Rather striking, isn’t it? And now here’s the question reversed: was Lehman’s language choice affected by the Quran? Well, as traditionally understood (which is to say, as stated online without citations), Lehman by some chance means encountered and appropriated these lines from words written by a prisoner/patient on a cell wall. Of older provenance are some quotations from Jewish music and literature that resemble these quotes. Again, while I can find names of a Jewish author (Meir ben Isaac Sheli’aḥ Ẓibbur, also called Nehorai) who wrote a recognizably similar poem, there is no citation providing specific sourcing. There are also allegations of a similar quote by a Jewish Talmudic scholar (Yohanan ben Zakai), but I can’t follow up the sources. Sooo…. who knows? The poetry clearly pre-dates the hymn, and the metaphor potentially pre-dates the Quran, but just where it came from is unknown. Metaphors and poetic ideas have a way of trickling across cultures, and the monotheisms of Judaism, Christianity, and Islam have a deeply entwined history.
Closing Thoughts
I can read and re-read this surah without a building unease. The content is almost entirely positive directions to the believers, with little concern for the disbelievers. For the topics of the ordinary life and attitude of believers Islam is indeed a very pleasant and positive source of ethics and values, and suwar like this exemplify that kind of heart. Disobedience leading to punishment is mentioned, but not gratuitously so and without the vindictive tone that has put me off elsewhere. It really isn’t the basic concept of judgement and punishment that I mind in the Quran. Given how unjust our mortal world really is, I want to believe in a time where justice is fulfilled and people feel the responsibility of their error. The scale and purpose of that punishment as portrayed in the Quran is what I take issue with, namely the question of whether such is “justice,” but those things weren’t in play here.

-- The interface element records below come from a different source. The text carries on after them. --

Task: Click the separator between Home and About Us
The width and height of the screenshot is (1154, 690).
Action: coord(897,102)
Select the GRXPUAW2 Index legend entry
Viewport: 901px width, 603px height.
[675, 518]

I found this surah very easy to read, in fact, quite likable. It demonstrates shared values and language, a kinder heart within Islam, an awe of God that comes from a more human vantage-point rather than first-person flexing, and introduces a distinctly Islamic character who doesn’t brush against or shove aside the familiar lore of other cultures. When I first encountered the Quran it was through someone’s misguided idea that Surah Maryam would be the most relatable to my Christian background. That was a grave error. Instead, I think today’s surah would’ve been a friendlier introduction.